12. A pressure sensor comprising:

a substrate defining a microchannel; and

a multiplicity of MXene film layers deposited in the microchannel, wherein each MXene film layer comprises MXene nanoparticles comprising a titanium carbide represented by Ti3C2Tx, where x is an integer and each T is a functional group or an atom.

13. The pressure sensor of claim 12, wherein each T is O, F, OH or Cl.

14. The pressure sensor of claim 12, wherein the multiplicity of MXene film layers comprises 2 to 100 film layers.

15. The pressure sensor of claim 12, wherein the multiplicity of MXene film layers varies in electrical resistance and conductivity with a change in pressure applied to the multiplicity of MXene film layers.
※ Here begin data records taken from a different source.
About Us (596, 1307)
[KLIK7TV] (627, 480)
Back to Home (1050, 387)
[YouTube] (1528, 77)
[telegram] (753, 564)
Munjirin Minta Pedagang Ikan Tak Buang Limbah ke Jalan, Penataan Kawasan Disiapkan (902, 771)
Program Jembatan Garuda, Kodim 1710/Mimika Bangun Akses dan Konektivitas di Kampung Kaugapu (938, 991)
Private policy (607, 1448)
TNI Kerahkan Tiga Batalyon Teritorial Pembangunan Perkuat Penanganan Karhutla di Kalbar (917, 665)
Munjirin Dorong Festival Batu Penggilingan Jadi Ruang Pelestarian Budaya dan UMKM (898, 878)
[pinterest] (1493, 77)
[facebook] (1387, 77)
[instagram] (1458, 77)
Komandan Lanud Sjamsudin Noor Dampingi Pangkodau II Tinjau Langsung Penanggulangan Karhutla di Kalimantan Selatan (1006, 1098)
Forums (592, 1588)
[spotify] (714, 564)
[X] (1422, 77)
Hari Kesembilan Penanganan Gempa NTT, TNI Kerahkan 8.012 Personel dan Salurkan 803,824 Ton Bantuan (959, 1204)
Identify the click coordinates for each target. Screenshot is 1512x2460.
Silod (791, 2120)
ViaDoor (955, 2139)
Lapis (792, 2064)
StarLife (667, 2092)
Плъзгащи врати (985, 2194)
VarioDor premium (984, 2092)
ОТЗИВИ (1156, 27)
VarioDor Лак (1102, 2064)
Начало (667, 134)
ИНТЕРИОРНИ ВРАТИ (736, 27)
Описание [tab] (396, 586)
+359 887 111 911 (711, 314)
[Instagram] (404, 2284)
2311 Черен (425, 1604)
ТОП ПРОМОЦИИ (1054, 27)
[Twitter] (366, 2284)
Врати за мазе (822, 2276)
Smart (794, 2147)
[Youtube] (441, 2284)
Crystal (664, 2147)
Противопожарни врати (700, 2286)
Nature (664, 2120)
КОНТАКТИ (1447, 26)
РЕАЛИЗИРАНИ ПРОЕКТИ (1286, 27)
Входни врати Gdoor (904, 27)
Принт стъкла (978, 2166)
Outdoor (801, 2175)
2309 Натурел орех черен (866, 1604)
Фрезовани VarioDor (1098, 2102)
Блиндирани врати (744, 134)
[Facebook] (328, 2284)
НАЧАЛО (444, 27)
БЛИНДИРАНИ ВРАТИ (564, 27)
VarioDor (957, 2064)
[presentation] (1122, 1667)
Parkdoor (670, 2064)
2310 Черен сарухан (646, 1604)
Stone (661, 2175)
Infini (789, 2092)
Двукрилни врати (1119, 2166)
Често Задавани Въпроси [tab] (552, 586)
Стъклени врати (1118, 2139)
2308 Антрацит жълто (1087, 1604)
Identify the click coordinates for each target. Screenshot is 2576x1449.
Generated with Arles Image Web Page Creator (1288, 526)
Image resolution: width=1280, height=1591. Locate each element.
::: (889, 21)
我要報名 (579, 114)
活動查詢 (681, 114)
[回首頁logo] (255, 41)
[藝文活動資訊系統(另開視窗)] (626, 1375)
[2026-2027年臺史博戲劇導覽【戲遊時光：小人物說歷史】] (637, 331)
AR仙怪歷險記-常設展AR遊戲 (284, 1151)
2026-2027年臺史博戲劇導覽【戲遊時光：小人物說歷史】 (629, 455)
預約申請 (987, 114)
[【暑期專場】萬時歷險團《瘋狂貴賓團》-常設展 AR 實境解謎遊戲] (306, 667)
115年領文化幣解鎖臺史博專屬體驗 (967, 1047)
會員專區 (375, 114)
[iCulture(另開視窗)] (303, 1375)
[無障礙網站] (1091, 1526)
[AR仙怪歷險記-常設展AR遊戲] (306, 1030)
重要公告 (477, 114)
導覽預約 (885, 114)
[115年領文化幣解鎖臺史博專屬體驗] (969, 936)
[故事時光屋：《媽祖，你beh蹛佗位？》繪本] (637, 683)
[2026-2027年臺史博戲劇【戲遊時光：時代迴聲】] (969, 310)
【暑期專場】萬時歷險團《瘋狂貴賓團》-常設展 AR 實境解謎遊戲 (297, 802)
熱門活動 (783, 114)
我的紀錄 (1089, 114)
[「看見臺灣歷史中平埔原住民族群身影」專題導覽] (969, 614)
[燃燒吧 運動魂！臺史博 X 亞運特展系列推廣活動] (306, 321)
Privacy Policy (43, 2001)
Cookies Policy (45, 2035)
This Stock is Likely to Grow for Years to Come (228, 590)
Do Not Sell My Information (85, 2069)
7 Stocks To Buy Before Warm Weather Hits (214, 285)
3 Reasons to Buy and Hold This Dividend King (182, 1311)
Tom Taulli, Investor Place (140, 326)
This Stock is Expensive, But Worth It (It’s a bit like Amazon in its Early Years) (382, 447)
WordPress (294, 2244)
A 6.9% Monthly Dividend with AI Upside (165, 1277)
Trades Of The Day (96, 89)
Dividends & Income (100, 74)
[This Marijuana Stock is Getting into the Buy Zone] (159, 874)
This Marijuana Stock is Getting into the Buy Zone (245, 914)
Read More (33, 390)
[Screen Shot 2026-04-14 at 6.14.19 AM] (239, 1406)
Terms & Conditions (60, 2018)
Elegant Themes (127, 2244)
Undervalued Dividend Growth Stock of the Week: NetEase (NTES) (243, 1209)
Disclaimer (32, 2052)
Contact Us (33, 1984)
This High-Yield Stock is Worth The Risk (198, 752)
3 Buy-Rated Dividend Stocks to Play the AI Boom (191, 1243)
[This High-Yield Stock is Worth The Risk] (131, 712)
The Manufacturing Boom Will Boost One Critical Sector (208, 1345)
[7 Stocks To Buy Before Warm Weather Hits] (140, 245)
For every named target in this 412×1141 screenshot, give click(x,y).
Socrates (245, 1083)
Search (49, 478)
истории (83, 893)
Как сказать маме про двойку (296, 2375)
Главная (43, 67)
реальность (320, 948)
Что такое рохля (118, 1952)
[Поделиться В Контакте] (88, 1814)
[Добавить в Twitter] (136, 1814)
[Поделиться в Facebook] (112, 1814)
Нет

16. The pressure sensor of claim 12, wherein the multiplicity of MXene film layers varies in electrical resistance and conductivity with a change in shape of the multiplicity of MXene film layers.

17. The pressure sensor of claim 12, wherein the multiplicity of MXene film layers has a width in a range of about 10 μm to about 200 μm, a depth in a range of about 10 μm to about 200 μm, a length in a range of about 1 mm to about 100 mm, or a combination thereof.

18. The pressure sensor of claim 12, wherein the substrate comprises poly(ethylene glycol) diacrylate.

19. The pressure sensor of claim 12, wherein the MXene nanoparticles comprise flakes with a thickness of less than about 10 nm, a mean lateral dimension between about 1 μm and about 10 μm, or a combination thereof.